Pre‑filter: use inverted indexes or WHERE clauses to shrink candidate sets before ANN.
Post‑filter: apply after ANN; simpler but risks empty results and wasted work.
Compound filters: benchmark them; some engines fall back to slower paths.

Always carry minimal metadata (ids, tenant, type, timestamp) in payload. Keep large blobs outside the vector DB and join by id.

Multi‑tenancy

Hard isolation: separate collections or databases per tenant. Easiest to reason about; more overhead.
Soft isolation: shared collection with tenant_id filters. Efficient but requires careful SLOs and quotas.
Noisy neighbor controls: per‑tenant rate limits and shard‑affinity to avoid tail spikes.

Memory, storage, and cost

FP32 vectors: 4 bytes × dim (e.g., 1536 → ~6 KB/vector). FP16 halves this with minor accuracy cost.
HNSW index adds multiples of the base size (often 1–2×). PQ can cut to <1 KB/vector at some recall loss.
Store raw text out‑of‑band (object store, Postgres) and keep embeddings lean.
Snapshot and back up indexes; test restore times!

Ingestion strategy

Batch first: accumulate, deduplicate, normalize, embed, and bulk‑insert. It’s cheaper and builds better indexes.
Streaming updates: queue → micro‑batch (e.g., every 1–5 seconds) to amortize overhead.
Idempotency keys: avoid duplicate vectors on retries.
Re‑embedding: version your embedding model; reindex lazily by partition to avoid cliff events.

Observability

Emit per‑query metrics: latency, index probes, candidates scanned, hit count, and recall (when labeled).
Log filters used and result sizes. Empty results with strict filters are a design smell.
Sample queries for offline quality review.
Alert on: p95 > SLO, error rate, and shard imbalance.

Capacity planning

Start with a back‑of‑the‑envelope: vectors_per_doc × docs × bytes_per_vector × index_overhead.
Leave 30–50% headroom for growth and reindexing.
Plan for compaction windows (write throttling) and rolling index builds.

Benchmarking methodology

Fix a labeled dataset (queries → relevant ids).
Warm the cache and run a baseline (exact or high‑recall settings).
Sweep index params (efSearch, nprobe, PQ codebooks) and plot recall vs. p95.
Add realistic filters (tenant, tag, time) and repeat.
Pick the knee of the curve; validate under concurrency (N workers).

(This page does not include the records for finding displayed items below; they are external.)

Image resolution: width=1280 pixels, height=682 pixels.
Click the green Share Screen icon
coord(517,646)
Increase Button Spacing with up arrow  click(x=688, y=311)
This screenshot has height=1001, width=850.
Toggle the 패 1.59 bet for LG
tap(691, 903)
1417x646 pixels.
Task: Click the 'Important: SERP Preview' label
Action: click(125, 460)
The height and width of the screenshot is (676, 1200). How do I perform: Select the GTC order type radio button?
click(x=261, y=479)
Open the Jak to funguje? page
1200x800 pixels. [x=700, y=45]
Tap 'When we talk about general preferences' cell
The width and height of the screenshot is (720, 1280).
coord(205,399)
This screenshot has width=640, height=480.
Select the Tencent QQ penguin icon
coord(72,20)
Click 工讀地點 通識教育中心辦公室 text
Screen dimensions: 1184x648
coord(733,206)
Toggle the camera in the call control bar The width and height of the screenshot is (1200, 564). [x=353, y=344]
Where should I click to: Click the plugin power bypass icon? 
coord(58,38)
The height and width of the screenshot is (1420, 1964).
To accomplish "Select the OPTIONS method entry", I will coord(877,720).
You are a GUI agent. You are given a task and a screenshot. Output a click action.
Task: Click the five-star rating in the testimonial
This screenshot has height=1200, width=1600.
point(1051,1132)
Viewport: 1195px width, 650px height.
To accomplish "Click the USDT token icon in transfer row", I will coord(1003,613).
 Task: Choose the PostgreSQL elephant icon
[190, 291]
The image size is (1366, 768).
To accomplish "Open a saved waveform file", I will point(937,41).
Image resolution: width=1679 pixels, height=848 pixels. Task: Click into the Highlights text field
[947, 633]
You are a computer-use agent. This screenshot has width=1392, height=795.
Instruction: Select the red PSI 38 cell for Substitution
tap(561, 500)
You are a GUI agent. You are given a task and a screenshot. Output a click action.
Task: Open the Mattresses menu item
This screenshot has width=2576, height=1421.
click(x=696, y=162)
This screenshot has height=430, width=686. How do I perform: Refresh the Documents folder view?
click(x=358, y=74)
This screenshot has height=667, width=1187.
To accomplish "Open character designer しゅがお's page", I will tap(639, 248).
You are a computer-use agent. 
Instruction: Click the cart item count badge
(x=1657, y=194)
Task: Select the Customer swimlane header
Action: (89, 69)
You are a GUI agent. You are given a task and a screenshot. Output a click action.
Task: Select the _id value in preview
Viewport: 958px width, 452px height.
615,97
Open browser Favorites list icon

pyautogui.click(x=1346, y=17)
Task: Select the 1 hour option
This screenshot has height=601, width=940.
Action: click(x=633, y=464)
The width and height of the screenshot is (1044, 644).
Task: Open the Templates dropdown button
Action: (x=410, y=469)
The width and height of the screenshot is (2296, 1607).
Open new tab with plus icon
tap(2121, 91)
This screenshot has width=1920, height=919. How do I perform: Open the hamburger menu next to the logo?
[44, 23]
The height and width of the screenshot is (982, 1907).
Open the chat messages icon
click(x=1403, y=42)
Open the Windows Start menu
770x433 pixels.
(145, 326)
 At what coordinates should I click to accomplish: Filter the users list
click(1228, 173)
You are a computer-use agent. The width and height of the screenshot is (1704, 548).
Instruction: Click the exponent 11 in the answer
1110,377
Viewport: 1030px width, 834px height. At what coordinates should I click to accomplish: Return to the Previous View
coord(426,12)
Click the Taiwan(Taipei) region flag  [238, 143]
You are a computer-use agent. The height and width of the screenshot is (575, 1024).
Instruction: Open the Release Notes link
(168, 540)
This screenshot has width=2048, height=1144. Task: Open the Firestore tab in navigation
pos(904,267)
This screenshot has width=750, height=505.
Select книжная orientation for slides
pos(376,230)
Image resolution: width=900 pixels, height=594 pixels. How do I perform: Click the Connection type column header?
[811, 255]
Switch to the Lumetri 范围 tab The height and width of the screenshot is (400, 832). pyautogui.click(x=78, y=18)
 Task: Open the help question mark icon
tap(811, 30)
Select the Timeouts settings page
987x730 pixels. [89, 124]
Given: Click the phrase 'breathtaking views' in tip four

Tools to try: ANN‑Benchmarks configs, your engine’s built‑in bench, or a simple Locust/JMeter harness that records both latency and recall.

Launch checklist

SLOs defined (latency, recall) and dashboards live.
Index parameters and embedding model versioned in code.
Backups, restores, and failover tested.
Quotas per tenant and rate limits enforced.
On‑call runbook: what to do if recall tanks or latency spikes.

TL;DR

Pick a target recall and measure it alongside p95 latency. Choose HNSW for simplicity, IVF/IVF‑PQ for scale. Keep metadata small, filter smartly, and test restores. When your dashboards show stable recall and predictable p95 under load, you’re ready for production.